P.S. - Part of why I have nine is because . . . I'm keeping my second graders! Next year I'm teaching third grade. Yes. Yes.

Wednesday, May 2, 2012

What I teach . . .

Karla from Life in Special Education is holding a linky party for SpEd teachers entitled What Do You Teach? She (rightly!) pointed out that we have to explicitly teach a lot of skills that are totally not covered in the standards. My friend (who teaches self-contained preschool) and I were discussing how we would be in big trouble if they used standardized testing data to determine teacher pay, because most of what we teach is not tested.

So, in addition to K-2 state standards, here is some of what I teach. . .

1. How to walk into the school building and through the hallway.
2. Walking in line without talking, touching anyone else, or making your regular ed teacher unreasonably upset just because you're stimming.
3. How to ask a friend to play.
4. What to do if that friend says no thanks, because they'd rather play alone.
5. How to actually play with a friend when they say yes.
6. How to have a conversation with a peer or adult.
7. Transitions can be accomplished without getting upset! Recess is great, let's go!
8. Use strategies to cool down when you get upset.
9. We can solve conflicts without getting aggressive!
10. When you excuse yourself from a tough situation, you should let your teacher know where you're going so you don't get in trouble.
11. Friends need support when they're sad. Telling them to shut up will only make them cry louder. Be nice.
12. When to tell and when not to tattle.
13. Superstitions do not excuse you from classwork.
14. Fart jokes don't impress the ladies or your homeboys. Or whomever else you thought it would. Actually farting is even less impressive.
15. During peer mentoring: "No, if your heart was broken, you would be dead."
16. Blowing your nose and wiping your nose are not the same.
17. Using words gets us what we want and need. Picture symbols are good substitutes. Spitting, hitting, kicking, biting, and screaming don't usually work.
18. The definition of appropriate and why we have to be that at school.
19. The golden rule.
20. There are multiple steps to using the bathroom. You will be called out if you miss putting your clothes back on, flushing, or hand-washing. The rest is up to you.
21. Also, which order all of those steps go in. Hand-washing is not first.
22. You are responsible for you. And only you.
23. Breaking things makes people sad and angry.
24. Even if you don't care if you make someone sad or angry, you may not like the consequences.
25. No one can make you do anything, but I am very convincing.
26. How to play Angry Birds.
27. How to draw The Pigeon.
28. There is no excuse for not keeping your hands to yourself.
29. Basic language concepts (especially pragmatics and vocabulary.)
30. The golden rule.
31. What silverware is, how to use it, and why table manners matter.
32. Clothes have to be worn properly, all day.
33. How to win gracefully and how to lose without losing it.
34. Telling your classmates that we're all going to die is not reassuring during a tornado warning.
35. What to say when someone is bothering you.
36. Other people have different opinions, and they matter.
37. Some problems are kid-sized, and not everything requires adult intervention.
38. Why we have to do work at school.
39. Lying is not okay (so sometimes you should just not say anything.)
40. If an adult at school asks you to do something that will not hurt you, you generally have to listen to them.
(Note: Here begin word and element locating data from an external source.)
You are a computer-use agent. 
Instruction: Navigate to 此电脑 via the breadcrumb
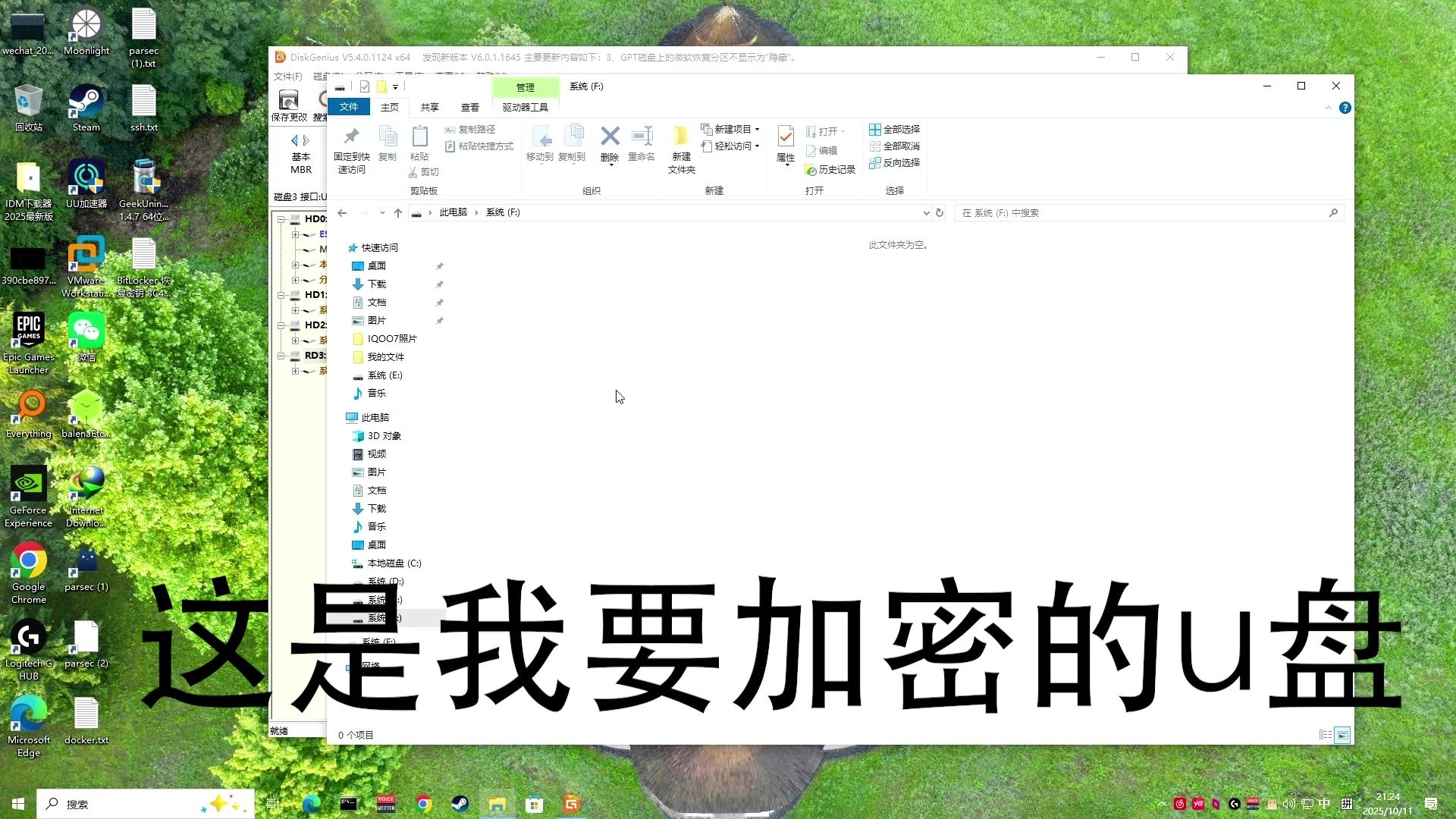pyautogui.click(x=453, y=212)
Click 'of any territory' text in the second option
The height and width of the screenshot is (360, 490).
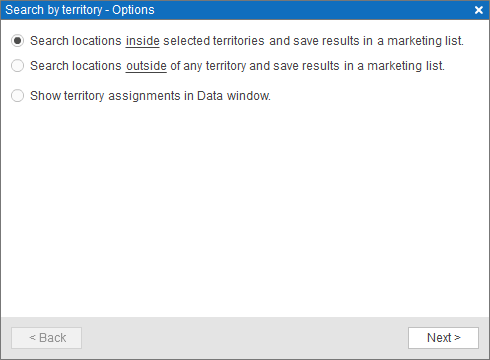coord(208,66)
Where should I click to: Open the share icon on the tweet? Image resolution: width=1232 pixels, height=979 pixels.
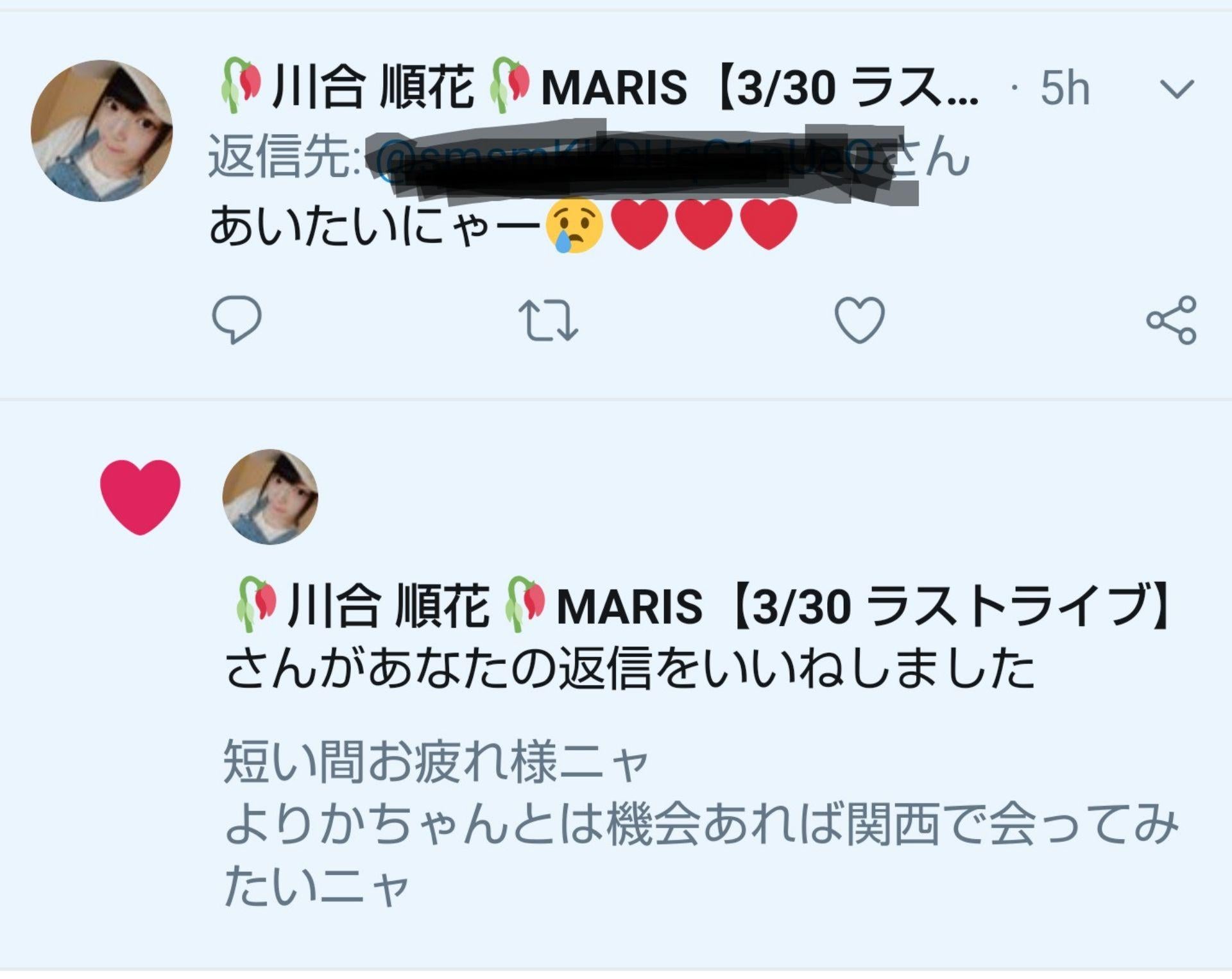pos(1171,320)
Here are a few things that my littles and I are learning together, as a bonus!
41. Eye contact is apparently more essential than . . . lots of other stuff we're actually good at.
42. Just because some crazy, young SpEd teacher doesn't enforce quiet hands doesn't mean other teachers won't.
43. Academics: not a competitive sport. Unless you're talking about MAP scores.
44. It is okay to let other people be wrong. Even people who won't admit it. Especially people that won't understand the concept anyway.
45. Being smart is awesome. Making sure everyone else knows it is awkward.